With all eyes on the Federal Reserve’s Federal Open Market Committee and an expected rate hike this week, it is easy to forget that there is a whole wide world out there with other nations and other central banks and other financial markets. It was just a year ago that the world was awash with sovereign debt that was magically trading with negative yields, meaning that bond investors actually lose money (or pay money) just to get their money back.

With a global recovery underway, the raw dollars worth of negative yields in sovereign debt has been on the decline. While U.S. interest rates in Treasury debt have pulled back down, it turns out that there has recently been a rise in the total negative yields of sovereign debt.

Fitch Ratings has issued a fresh report identifying that the amount of global negative-yielding sovereign debt outstanding rose substantially. This had been over $11 trillion a year ago, but it dropped to $8.6 trillion worth of negative sovereign debt yields as of March 1. Fitch released that May 31 levels on June 13, and that figure was back up to $9.5 trillion.
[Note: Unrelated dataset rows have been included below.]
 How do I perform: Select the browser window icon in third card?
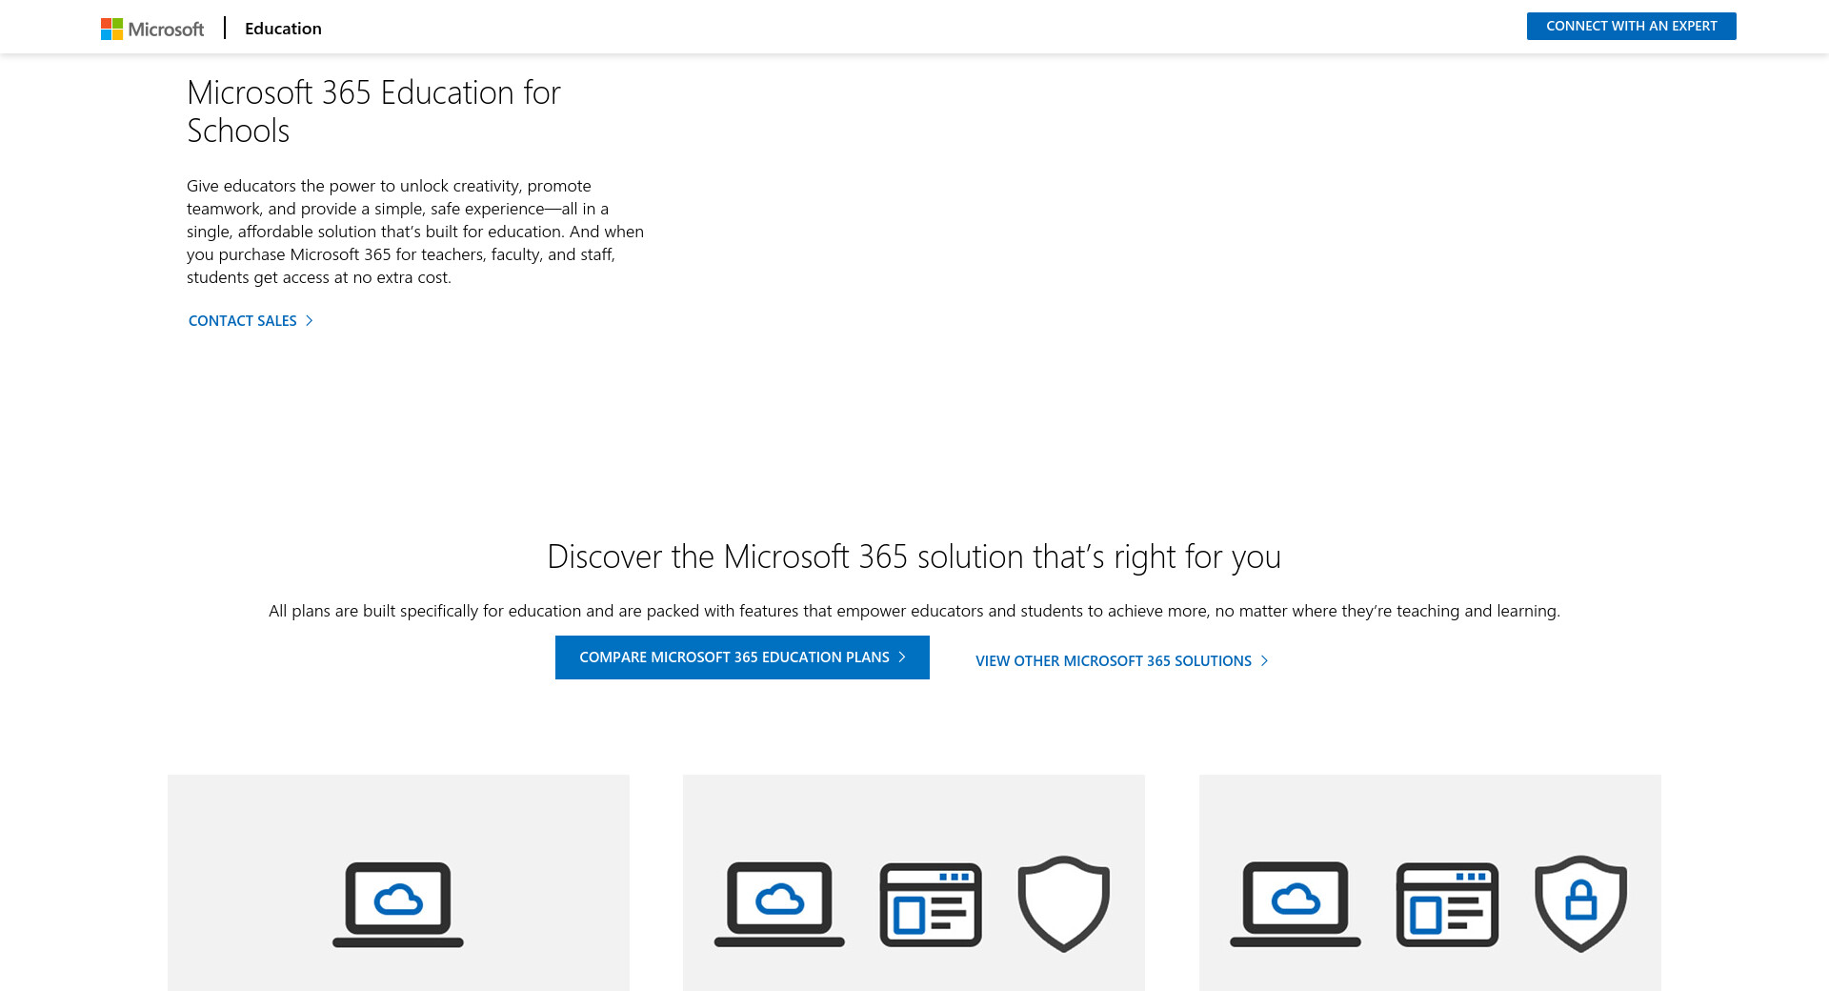pyautogui.click(x=1447, y=904)
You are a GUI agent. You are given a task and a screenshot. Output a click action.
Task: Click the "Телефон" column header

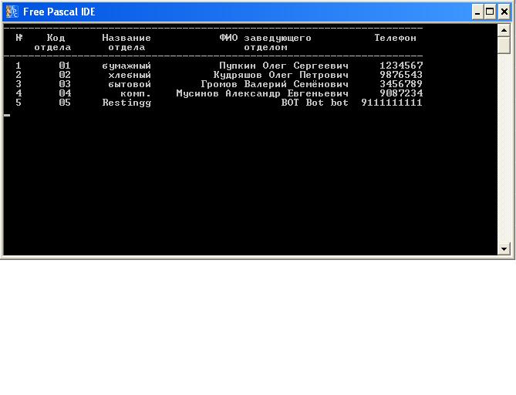395,38
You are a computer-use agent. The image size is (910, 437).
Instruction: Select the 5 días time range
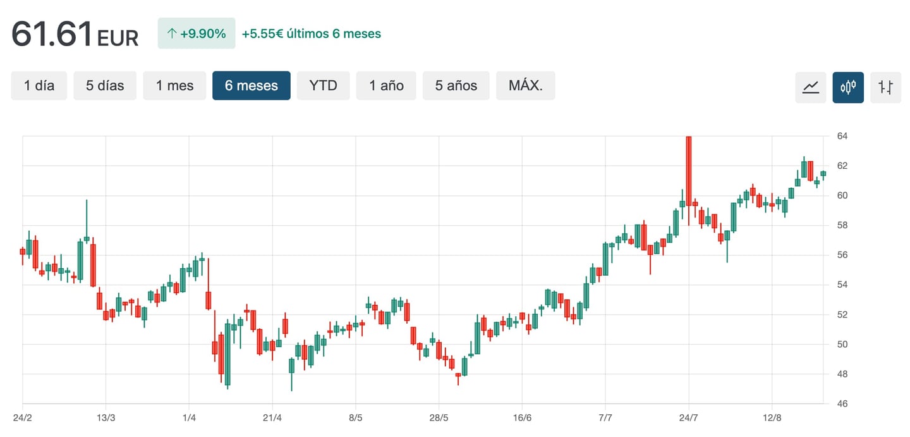(x=105, y=85)

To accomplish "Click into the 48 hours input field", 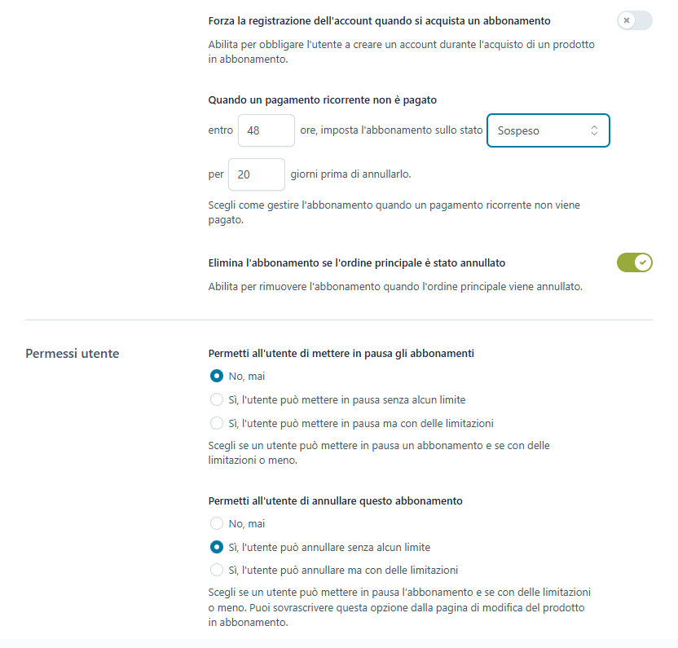I will pos(266,130).
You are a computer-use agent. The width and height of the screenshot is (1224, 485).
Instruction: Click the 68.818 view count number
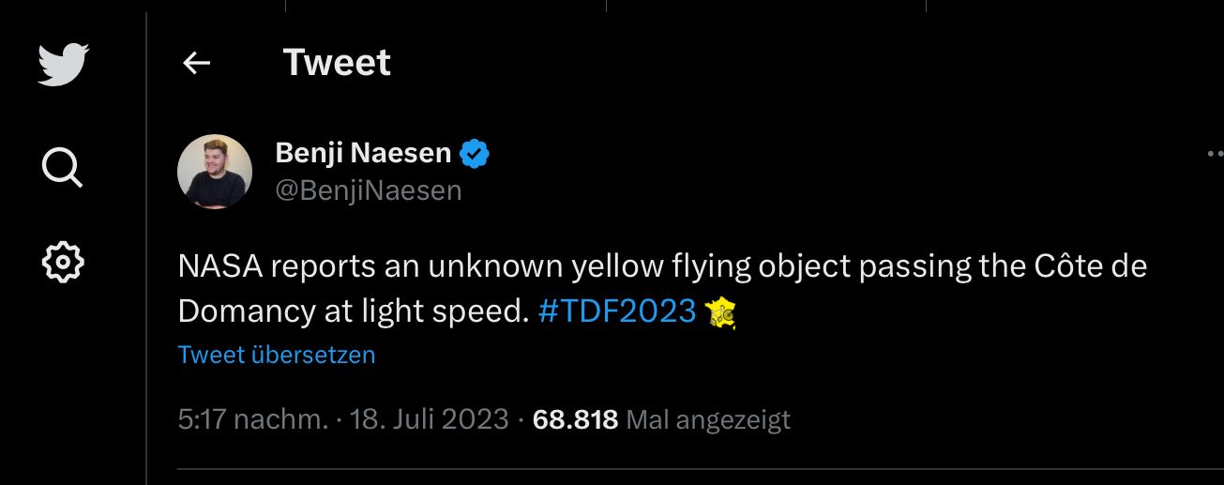pos(575,419)
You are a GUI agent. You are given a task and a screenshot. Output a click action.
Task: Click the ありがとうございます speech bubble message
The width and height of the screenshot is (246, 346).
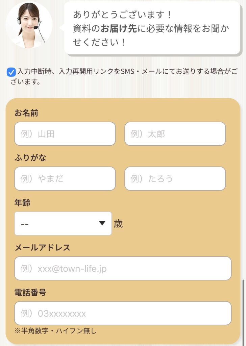pos(151,29)
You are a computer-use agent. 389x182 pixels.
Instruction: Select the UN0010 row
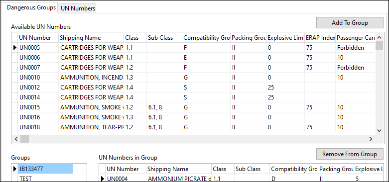click(194, 78)
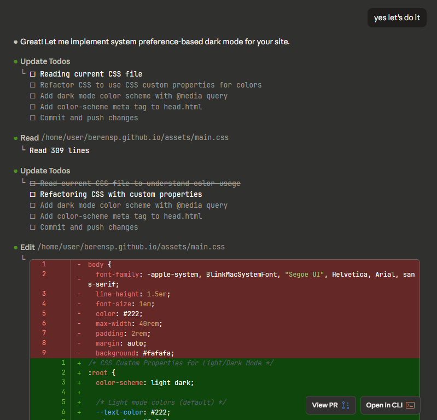Toggle the Reading current CSS file checkbox
This screenshot has height=420, width=437.
pyautogui.click(x=33, y=74)
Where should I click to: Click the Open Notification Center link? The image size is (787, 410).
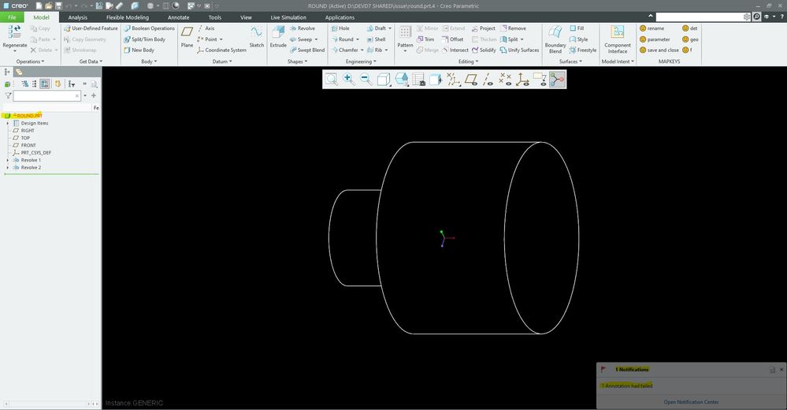tap(691, 402)
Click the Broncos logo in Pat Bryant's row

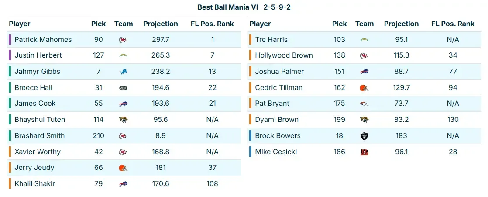364,104
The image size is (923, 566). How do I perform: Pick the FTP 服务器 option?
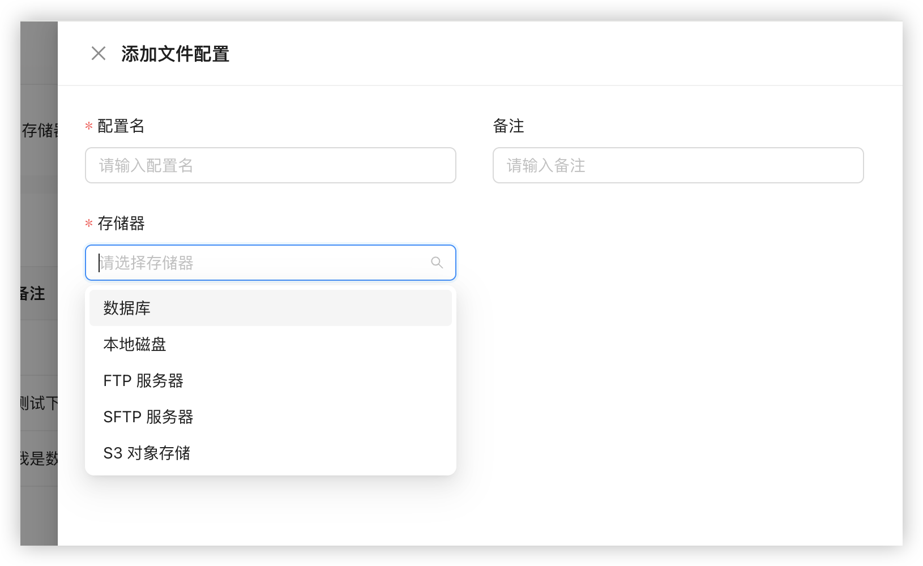click(143, 380)
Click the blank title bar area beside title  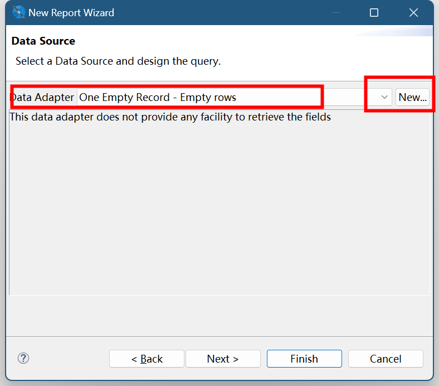click(x=223, y=12)
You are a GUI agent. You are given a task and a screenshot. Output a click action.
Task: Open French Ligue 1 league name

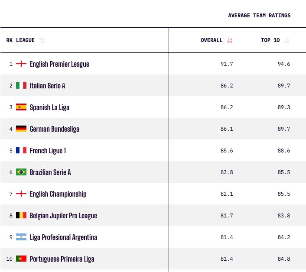48,151
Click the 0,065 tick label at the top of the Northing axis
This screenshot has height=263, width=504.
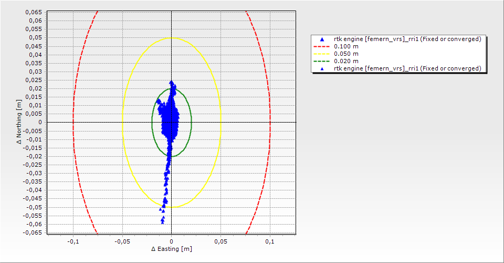35,12
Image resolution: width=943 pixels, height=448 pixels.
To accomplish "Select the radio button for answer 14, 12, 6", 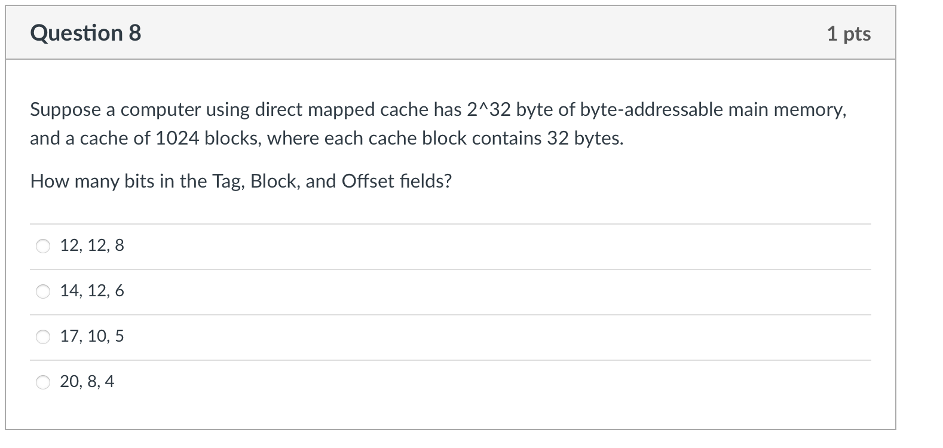I will point(42,291).
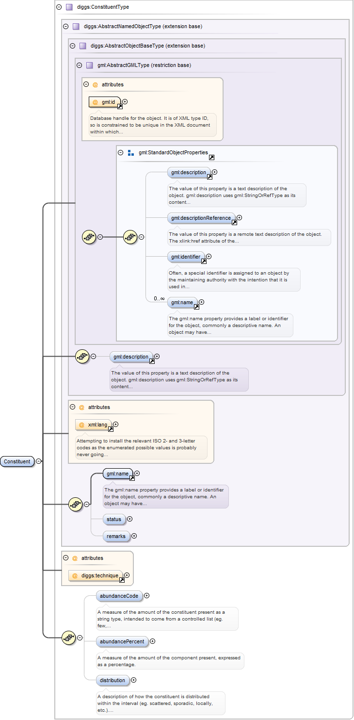354x720 pixels.
Task: Collapse the diggs:ConstituentType container
Action: pos(59,7)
What will be interesting is to see if the logic for having negative yields in more of a pro-growth world will continue.

Fitch noted that the reduction of political uncertainly related to the French election and a weaker U.S. dollar spurred the increase. As a result, the amount of negative-yielding sovereign debt outstanding in France rose to $1.0 trillion from about $750 billion on March 1.

Changes in the major issuers’ currency exchange rates accounted for about $400 billion of the increase in negative-yielding debt since March 1. But lower global yields contributed to the remaining $500 billion of the $900 billion increase.

Fitch further said:

The amount of negative-yielding debt had been declining since November of 2016, reaching a low among Fitch study periods in March of USD8.6 trillion. Higher yields have alleviated some pressure for investors, but challenges remain as yields in many developed economies are still near historic lows.

Many insurance companies and other buy-and-hold fixed-income investors have significant allocations to medium- and longer-term sovereign debt. As long-term sovereign debt matures, reinvested proceeds will generate far less income in major European countries. In Germany, for example, the 10-year sovereign yield was positive 31 basis points as of May 31. This is higher than its sub-zero yield in mid-2016, but much below the 4% coupon on a 10-year issue maturing in 2018.

There are several issues to consider ahead outside of what Fitch has addressed, and the verdict will not be known for some time. As stocks rise, if they keep rising, the investor appetite for sovereign debt may decrease, pushing yields up. Perhaps the biggest unknown is what will happen when all of the major central banks start to unwind the trillions of dollars on their balance sheets.

According to Yardeni Research, the most recent balance of total assets owned by central banks around the globe was roughly $18.4 trillion. These were broken down as follows (rounded):

  • U.S. Federal Reserve: $4.4 trillion
  • European Central Bank: $4.6 trillion
  • Bank of China: $5.0 trillion
  • Bank of Japan: $4.5 trillion

Another big consideration will revolve around Brexit. Theresa May’s gamble for a snap election almost backfired, and now there is more uncertainty about how the Brexit process will take place. Uncertainty¬†often sends yields lower, and the United Kingdom is listed as the world’s 10th largest economy by gross domestic product in the CIA World Factbook.